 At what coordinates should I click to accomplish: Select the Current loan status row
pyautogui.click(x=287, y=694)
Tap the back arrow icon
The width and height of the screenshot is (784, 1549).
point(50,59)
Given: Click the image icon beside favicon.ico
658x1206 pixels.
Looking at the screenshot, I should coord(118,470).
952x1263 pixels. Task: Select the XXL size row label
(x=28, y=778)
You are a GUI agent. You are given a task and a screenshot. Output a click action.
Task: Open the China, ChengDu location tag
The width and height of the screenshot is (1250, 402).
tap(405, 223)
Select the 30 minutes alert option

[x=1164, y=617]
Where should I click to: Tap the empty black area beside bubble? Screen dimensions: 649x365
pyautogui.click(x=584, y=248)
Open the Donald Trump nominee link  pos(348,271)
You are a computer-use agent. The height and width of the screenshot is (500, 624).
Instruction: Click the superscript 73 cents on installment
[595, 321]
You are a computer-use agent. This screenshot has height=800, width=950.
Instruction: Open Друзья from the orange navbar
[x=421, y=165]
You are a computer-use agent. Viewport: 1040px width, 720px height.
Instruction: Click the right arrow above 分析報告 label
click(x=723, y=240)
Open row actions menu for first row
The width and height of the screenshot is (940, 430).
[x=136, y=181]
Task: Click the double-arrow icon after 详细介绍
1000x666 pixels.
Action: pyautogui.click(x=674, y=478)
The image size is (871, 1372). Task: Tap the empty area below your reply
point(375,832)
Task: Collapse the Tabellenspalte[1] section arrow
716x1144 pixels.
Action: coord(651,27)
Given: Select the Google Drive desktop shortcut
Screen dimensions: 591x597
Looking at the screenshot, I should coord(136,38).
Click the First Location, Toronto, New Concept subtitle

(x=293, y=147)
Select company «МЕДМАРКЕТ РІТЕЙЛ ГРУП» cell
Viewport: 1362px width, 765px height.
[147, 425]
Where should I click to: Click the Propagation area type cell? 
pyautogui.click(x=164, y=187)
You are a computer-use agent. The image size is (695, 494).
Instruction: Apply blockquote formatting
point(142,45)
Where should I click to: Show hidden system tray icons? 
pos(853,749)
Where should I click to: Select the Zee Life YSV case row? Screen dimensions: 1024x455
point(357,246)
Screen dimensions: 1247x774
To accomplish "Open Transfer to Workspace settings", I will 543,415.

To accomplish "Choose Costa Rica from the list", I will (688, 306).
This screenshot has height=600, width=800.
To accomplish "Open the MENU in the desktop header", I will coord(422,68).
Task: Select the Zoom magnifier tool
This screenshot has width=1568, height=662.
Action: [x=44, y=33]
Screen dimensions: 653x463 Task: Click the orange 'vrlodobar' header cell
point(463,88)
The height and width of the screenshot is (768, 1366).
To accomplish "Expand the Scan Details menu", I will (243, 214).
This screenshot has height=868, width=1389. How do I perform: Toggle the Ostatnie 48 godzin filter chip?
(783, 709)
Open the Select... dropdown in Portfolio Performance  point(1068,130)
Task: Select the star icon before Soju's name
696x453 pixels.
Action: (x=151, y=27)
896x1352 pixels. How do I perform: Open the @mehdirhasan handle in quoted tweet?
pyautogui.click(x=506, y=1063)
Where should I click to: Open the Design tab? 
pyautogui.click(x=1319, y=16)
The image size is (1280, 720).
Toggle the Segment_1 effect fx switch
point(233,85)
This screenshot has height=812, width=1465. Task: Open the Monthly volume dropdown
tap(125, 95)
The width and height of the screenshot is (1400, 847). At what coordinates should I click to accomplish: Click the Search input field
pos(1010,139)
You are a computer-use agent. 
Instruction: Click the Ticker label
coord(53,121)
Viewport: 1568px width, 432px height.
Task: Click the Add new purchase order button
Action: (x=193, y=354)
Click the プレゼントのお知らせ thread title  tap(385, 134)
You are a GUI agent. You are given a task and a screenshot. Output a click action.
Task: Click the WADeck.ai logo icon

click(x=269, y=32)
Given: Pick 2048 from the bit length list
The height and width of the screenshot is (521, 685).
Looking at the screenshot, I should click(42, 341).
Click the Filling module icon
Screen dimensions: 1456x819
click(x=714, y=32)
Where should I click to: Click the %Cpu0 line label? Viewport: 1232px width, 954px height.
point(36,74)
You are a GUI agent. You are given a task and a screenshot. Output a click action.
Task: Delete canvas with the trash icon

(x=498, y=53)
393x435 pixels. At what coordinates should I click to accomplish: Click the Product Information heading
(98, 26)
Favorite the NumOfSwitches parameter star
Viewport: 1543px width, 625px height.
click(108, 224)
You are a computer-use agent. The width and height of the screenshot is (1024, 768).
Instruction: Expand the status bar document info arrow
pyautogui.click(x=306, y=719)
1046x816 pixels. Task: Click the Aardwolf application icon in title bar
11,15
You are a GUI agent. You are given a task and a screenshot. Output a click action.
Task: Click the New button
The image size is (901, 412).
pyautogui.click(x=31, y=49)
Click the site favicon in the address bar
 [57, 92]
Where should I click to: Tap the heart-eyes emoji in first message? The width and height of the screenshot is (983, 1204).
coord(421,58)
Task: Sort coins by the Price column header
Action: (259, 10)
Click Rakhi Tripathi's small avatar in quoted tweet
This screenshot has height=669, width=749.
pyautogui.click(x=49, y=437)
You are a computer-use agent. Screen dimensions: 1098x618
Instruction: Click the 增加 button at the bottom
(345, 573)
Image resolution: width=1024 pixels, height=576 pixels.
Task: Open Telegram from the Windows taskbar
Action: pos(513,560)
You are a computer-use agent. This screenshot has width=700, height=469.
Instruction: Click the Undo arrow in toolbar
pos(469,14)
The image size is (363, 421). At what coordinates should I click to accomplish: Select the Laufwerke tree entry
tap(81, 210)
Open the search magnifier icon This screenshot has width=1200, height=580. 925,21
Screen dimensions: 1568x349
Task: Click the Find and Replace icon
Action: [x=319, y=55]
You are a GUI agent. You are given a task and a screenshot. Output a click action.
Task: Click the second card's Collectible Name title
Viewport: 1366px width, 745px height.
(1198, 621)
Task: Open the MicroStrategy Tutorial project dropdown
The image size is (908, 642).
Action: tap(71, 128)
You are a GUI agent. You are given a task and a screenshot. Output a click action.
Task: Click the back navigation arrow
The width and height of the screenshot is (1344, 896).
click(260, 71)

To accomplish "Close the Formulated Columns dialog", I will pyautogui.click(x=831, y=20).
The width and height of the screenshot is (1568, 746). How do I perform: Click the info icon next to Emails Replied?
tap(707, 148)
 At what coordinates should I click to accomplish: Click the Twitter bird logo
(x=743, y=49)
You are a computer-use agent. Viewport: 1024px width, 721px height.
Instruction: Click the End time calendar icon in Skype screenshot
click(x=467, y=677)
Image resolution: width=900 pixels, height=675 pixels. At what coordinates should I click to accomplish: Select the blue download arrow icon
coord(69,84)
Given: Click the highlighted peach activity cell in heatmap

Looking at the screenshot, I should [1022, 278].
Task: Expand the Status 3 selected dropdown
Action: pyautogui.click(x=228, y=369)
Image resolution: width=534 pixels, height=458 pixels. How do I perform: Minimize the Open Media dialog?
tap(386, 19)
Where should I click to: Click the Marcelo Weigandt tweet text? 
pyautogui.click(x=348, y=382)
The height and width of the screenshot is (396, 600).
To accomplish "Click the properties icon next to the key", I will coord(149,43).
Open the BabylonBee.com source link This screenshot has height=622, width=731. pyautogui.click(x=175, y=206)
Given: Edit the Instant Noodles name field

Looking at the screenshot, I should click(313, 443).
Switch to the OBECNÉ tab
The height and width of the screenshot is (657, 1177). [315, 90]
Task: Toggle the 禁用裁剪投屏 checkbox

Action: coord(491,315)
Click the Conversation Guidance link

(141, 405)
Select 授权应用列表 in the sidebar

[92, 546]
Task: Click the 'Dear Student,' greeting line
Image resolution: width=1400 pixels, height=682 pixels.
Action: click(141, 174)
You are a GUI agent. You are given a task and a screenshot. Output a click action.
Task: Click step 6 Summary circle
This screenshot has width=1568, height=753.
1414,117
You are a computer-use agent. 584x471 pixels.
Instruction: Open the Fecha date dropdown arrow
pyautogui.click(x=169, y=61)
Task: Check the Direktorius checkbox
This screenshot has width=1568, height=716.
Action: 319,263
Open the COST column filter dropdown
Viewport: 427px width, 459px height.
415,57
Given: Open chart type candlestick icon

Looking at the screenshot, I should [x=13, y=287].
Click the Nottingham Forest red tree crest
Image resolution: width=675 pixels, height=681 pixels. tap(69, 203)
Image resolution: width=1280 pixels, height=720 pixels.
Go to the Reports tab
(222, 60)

■ ■ ■ ■ ■ ■ ■

**PROBLEM DETAILS**: Check the listing for the word "will". Show each line that has it.

**RESULT OF THE EXERCISE**:
To accomplish "Open Transfer to Workspace settings", I will 543,415.
To accomplish "Choose Costa Rica from the list", I will (688, 306).
To accomplish "Open the MENU in the desktop header", I will coord(422,68).
To accomplish "Expand the Scan Details menu", I will (243, 214).
To accomplish "Close the Formulated Columns dialog", I will pyautogui.click(x=831, y=20).
To accomplish "Click the properties icon next to the key", I will coord(149,43).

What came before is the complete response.